Desde que lo había anunciado, desde que me lo había advertido -vamos a follar, solamente-, me había propuesto aguantar, aguantar lo que se me viniera encima, sin despegar los labios, aguantar hasta el final. Pero me estaba rompiendo. Quemaba. Yo temblaba y sudaba, sudaba mucho. Tenía frío.
Mi resistencia fue efímera.
Antes de que quisiera darme cuenta, le estaba pidiendo que me la sacara, que me dejara por lo menos un momento, porque no podía, no lo soportaba más.

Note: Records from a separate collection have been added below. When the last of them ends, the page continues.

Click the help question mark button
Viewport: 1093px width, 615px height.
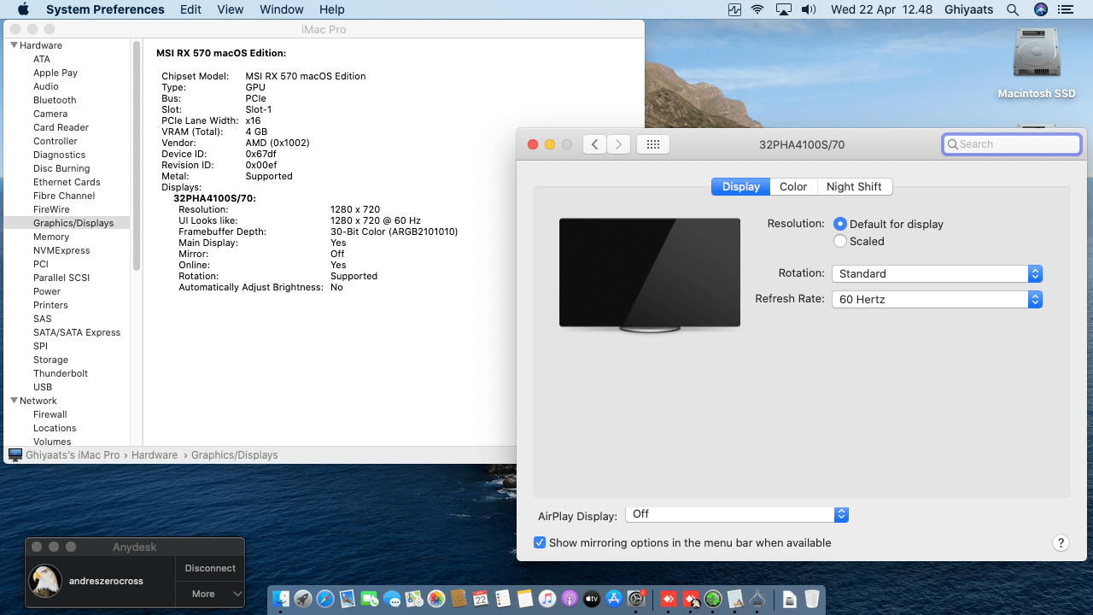tap(1060, 543)
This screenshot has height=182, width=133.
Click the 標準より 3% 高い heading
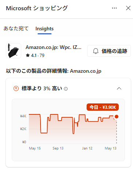42,88
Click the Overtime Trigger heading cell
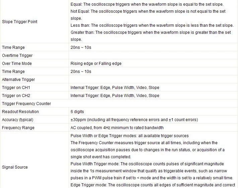 click(x=17, y=56)
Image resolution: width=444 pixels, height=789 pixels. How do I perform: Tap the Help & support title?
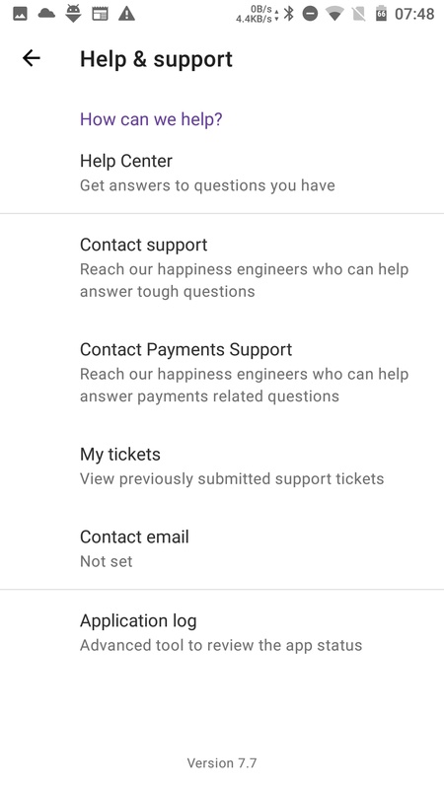[x=156, y=59]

Ni me contestó ni me hizo caso. Cuando llegó hasta el fondo, se quedó inmóvil, dentro de mí.
– No te pares ahora, patito, porque voy a empezar a moverme y te va a doler.
Su voz desarboló mis últimas esperanzas. No iba a servir de nada protestar, pero tampoco me podía quedar allí parada, sufriendo. No estoy hecha para soportar el dolor, por lo menos en grandes dosis. No me gusta. De forma que decidí seguir sus instrucciones, otra vez. Intenté recuperar el ritmo perdido.
Él me imprimía un ritmo distinto, desde atrás. Aferrado a mis caderas, entraba y salía de mí a intervalos regulares, atrayéndome y rechazándome a lo largo de aquella especie de barra incandescente que ya no se parecía nada al inocuo juguete con resorte que me había llenado la boca un par de horas antes, y mucho menos todavía a la célebre flauta dulce.
El dolor no se desvanecía, pero, sin dejar de ser dolor, adquiría rasgos distintos. Seguía siendo insoportable en la entrada, allí me sentía estallar, resultaba asombroso no escuchar el rasguido de la piel, tensa hasta la transparencia. Dentro, era distinto. El dolor se diluía en notas más sutiles, que se manifestaban con mayor intensidad a medida que me acoplaba con él, moviéndome con él, contra él, mientras mis propios manejos comenzaban a demostrar su eficacia.
El dolor no se desvaneció, siguió allí todo el tiempo, latiendo hasta el final, hasta que el placer se desligó de él, creció y, finalmente, resultó más fuerte.
Cuando sentía ya los últimos espasmos, y mis piernas dejaban de temblar para desaparecer del todo, Pablo se desplomó sobre mí, emitiendo un grito ahogado, agudo y ronco a la vez, y mi cuerpo se llenó de calor.
Permanecimos así un buen rato, sin movernos.
Él había escondido la cara en mi cuello, me cubría los pechos con las manos y respiraba profundamente. Yo era feliz.
Se separó de mí y le oí caminar por la habitación. Cuando intenté moverme advertí que me dolía todo. Me volví trabajosamente porque algo parecido a las agujetas, unas agujetas espantosas, me paralizaban de cintura para abajo.
El me ayudó a levantarme. Cuando le rodeé el cuello con los brazos para besarle, me levantó por la cintura, me encajó las piernas alrededor de su cuerpo y comenzó a andar conmigo en brazos, sin hablar.
Salimos al pasillo, que era largo y oscuro, un clásico pasillo de casa vieja, con puertas a un lado. La última estaba entornada. Entramos, se las arregló para encender la luz de alguna manera, y me depositó en el borde de una cama grande. Me quitó la falda y las medias, sonriéndome. Luego apartó la colcha y me empujó dentro. Se despojó de su camisa, lo único que llevaba puesto, y se deslizó conmigo debajo de las sábanas.